Requirements -> Format as a numbered list the entries from the line containing "You are a computer-use agent." through the line containing "Action: coord(66,179)", omitting blank lines. Leave the pictures out of your answer.

start Record set

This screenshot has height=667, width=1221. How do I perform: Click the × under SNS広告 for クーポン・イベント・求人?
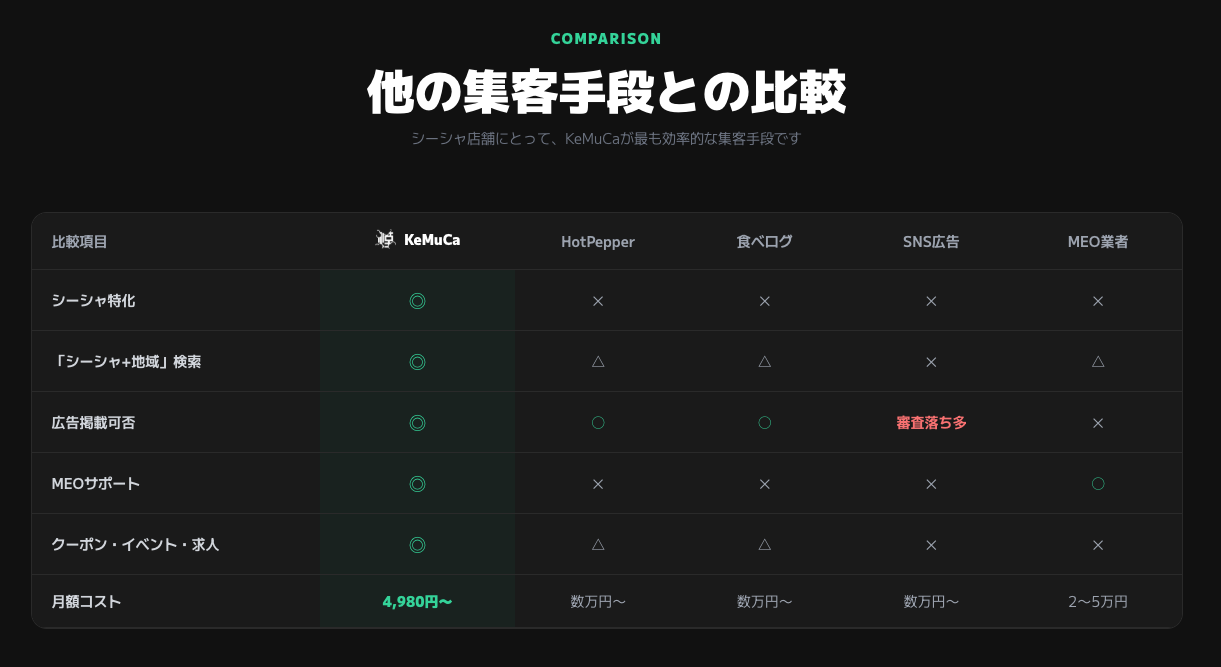coord(931,545)
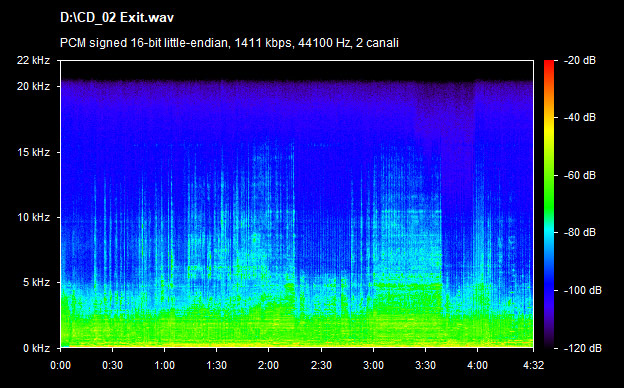
Task: Select the 3:30 time axis marker
Action: (x=425, y=365)
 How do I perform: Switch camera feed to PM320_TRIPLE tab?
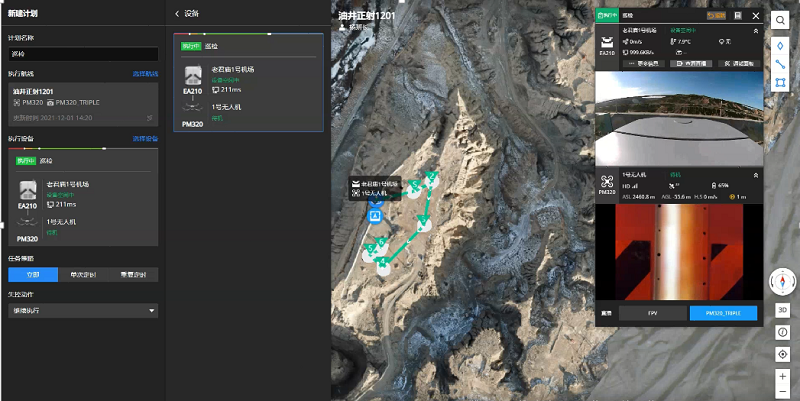point(723,313)
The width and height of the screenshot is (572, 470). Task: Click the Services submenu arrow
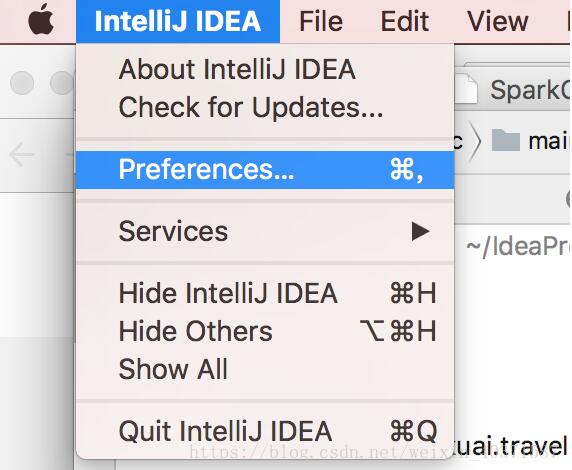[420, 231]
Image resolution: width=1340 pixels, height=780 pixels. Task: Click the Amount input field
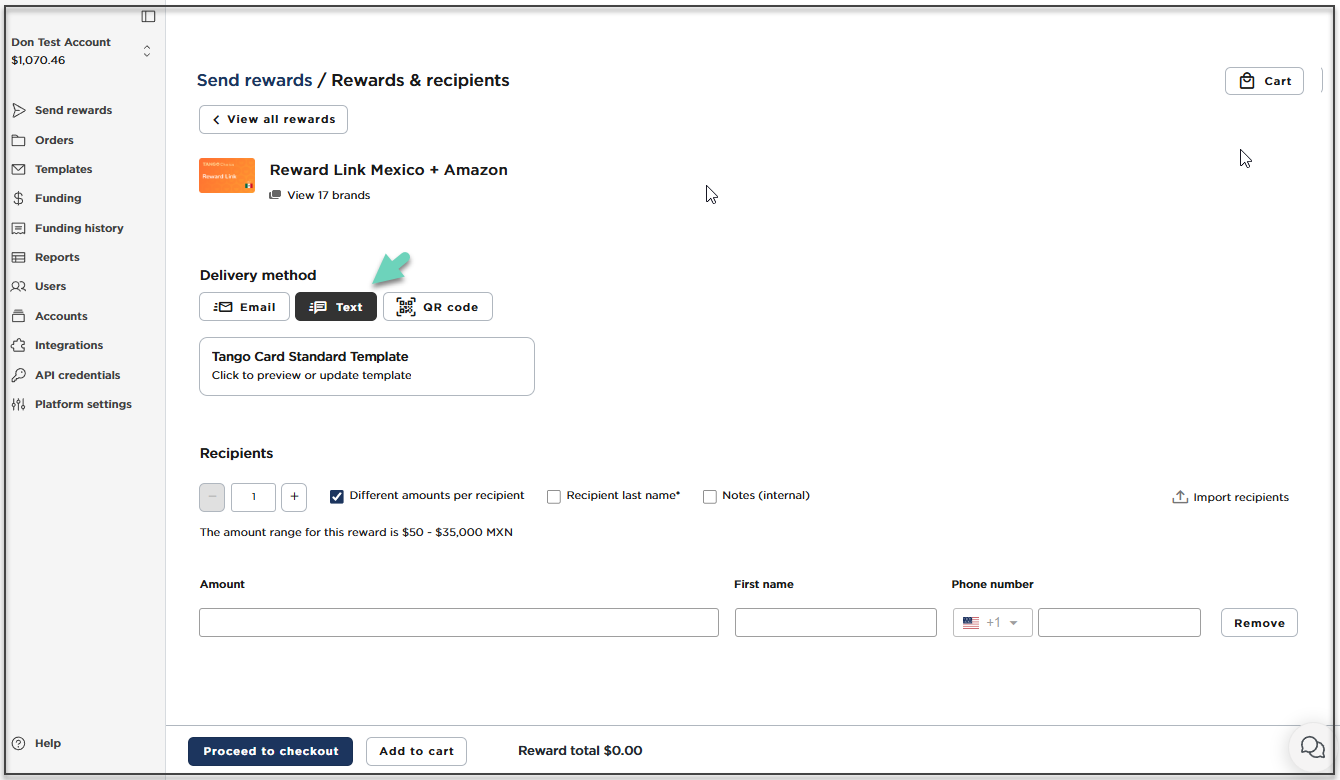pyautogui.click(x=458, y=622)
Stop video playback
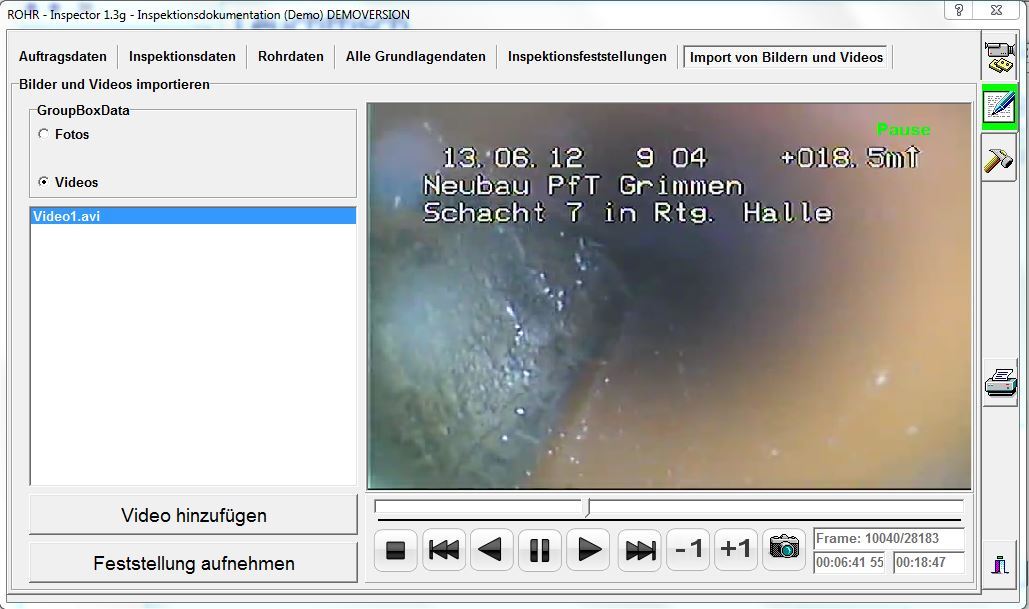This screenshot has width=1029, height=609. pos(395,550)
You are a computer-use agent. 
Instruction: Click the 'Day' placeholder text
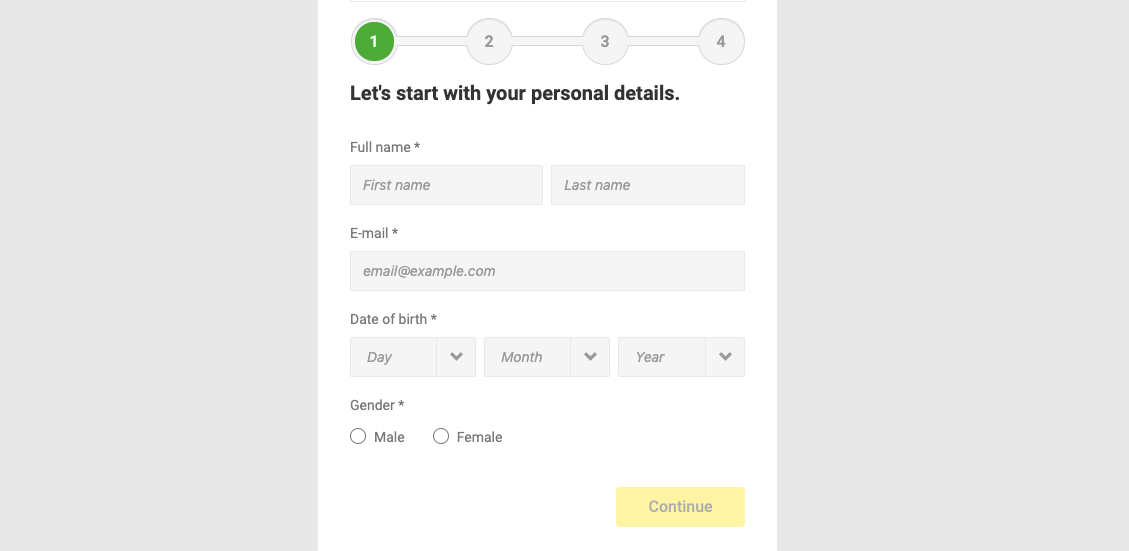(x=380, y=357)
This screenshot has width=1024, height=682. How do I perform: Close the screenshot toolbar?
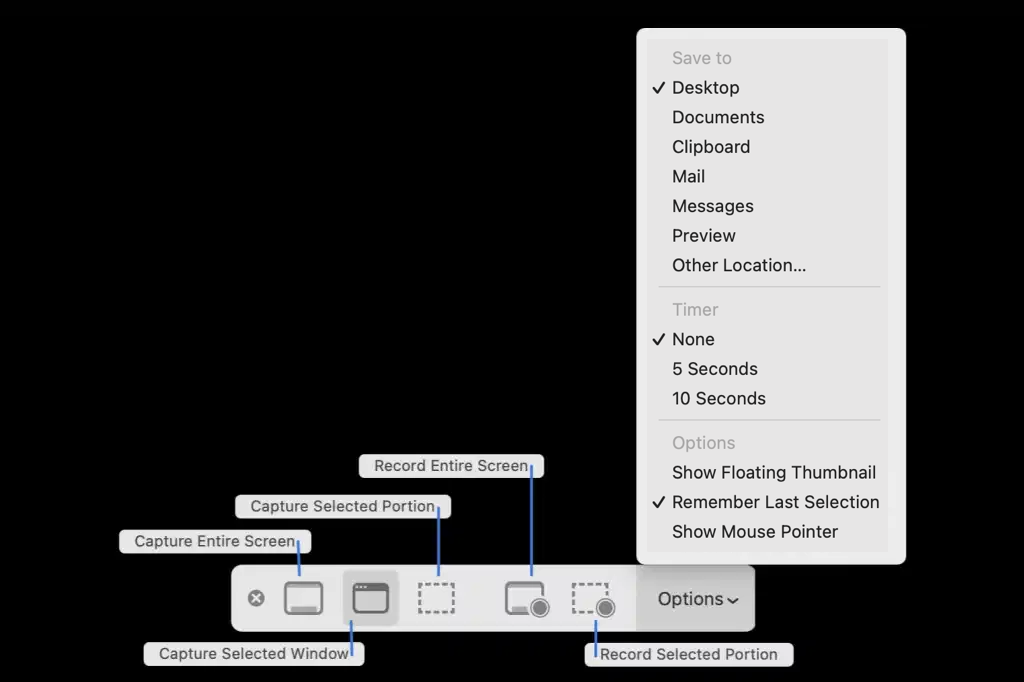256,598
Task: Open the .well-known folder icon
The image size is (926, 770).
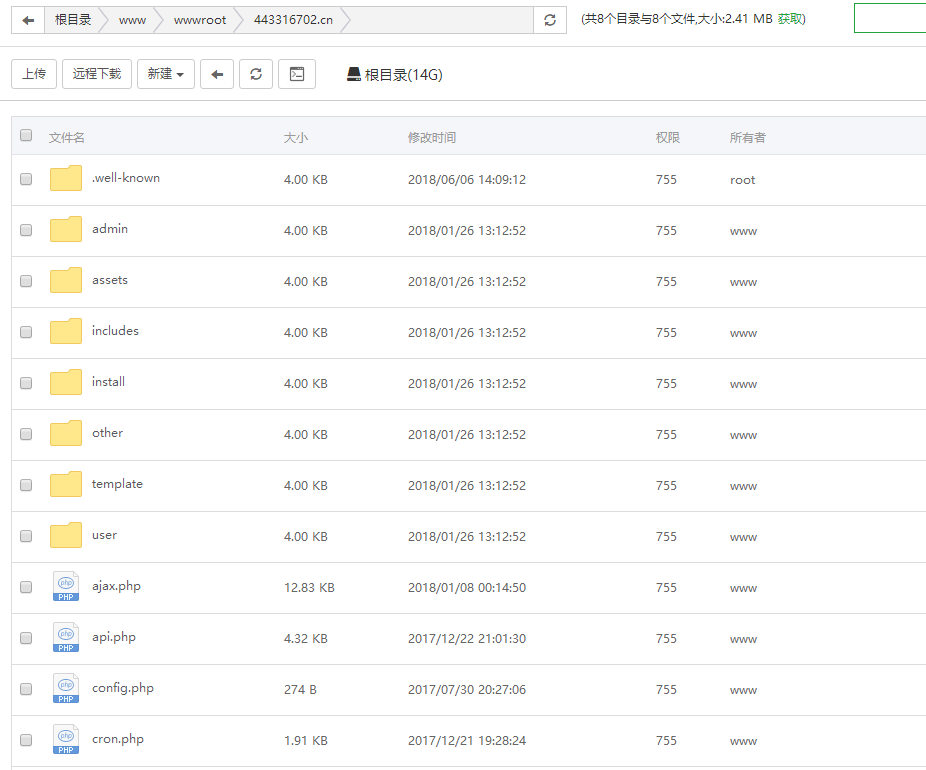Action: coord(66,179)
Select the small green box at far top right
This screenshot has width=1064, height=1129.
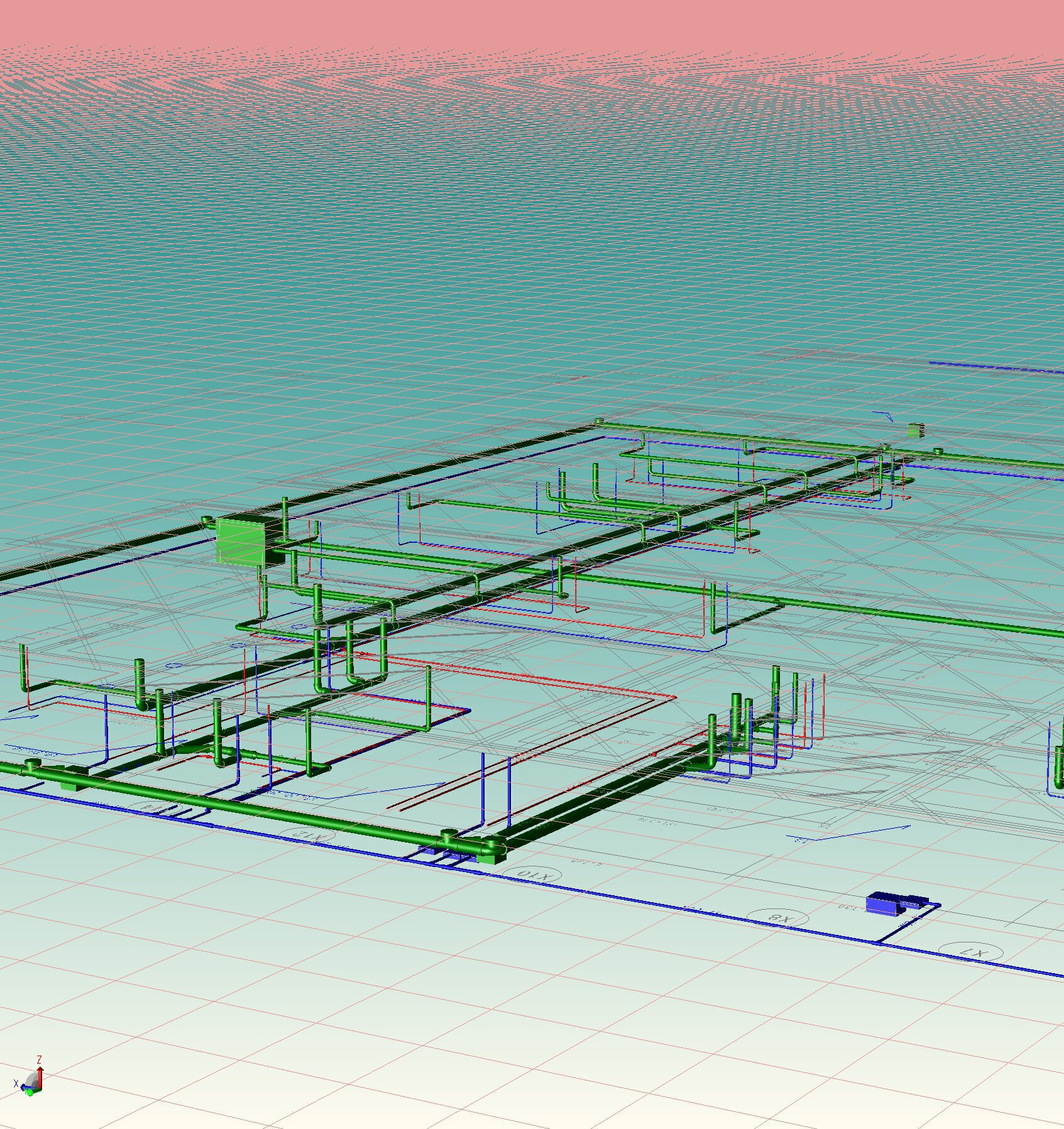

end Record set

Response to the task ->
1. You are a computer-use agent. 
2. Instruction: Click the 'Day' placeholder text
3. (x=380, y=357)
4. This screenshot has width=1024, height=682. How do I perform: Close the screenshot toolbar?
5. 256,598
6. Task: Open the .well-known folder icon
7. The image size is (926, 770).
8. Action: coord(66,179)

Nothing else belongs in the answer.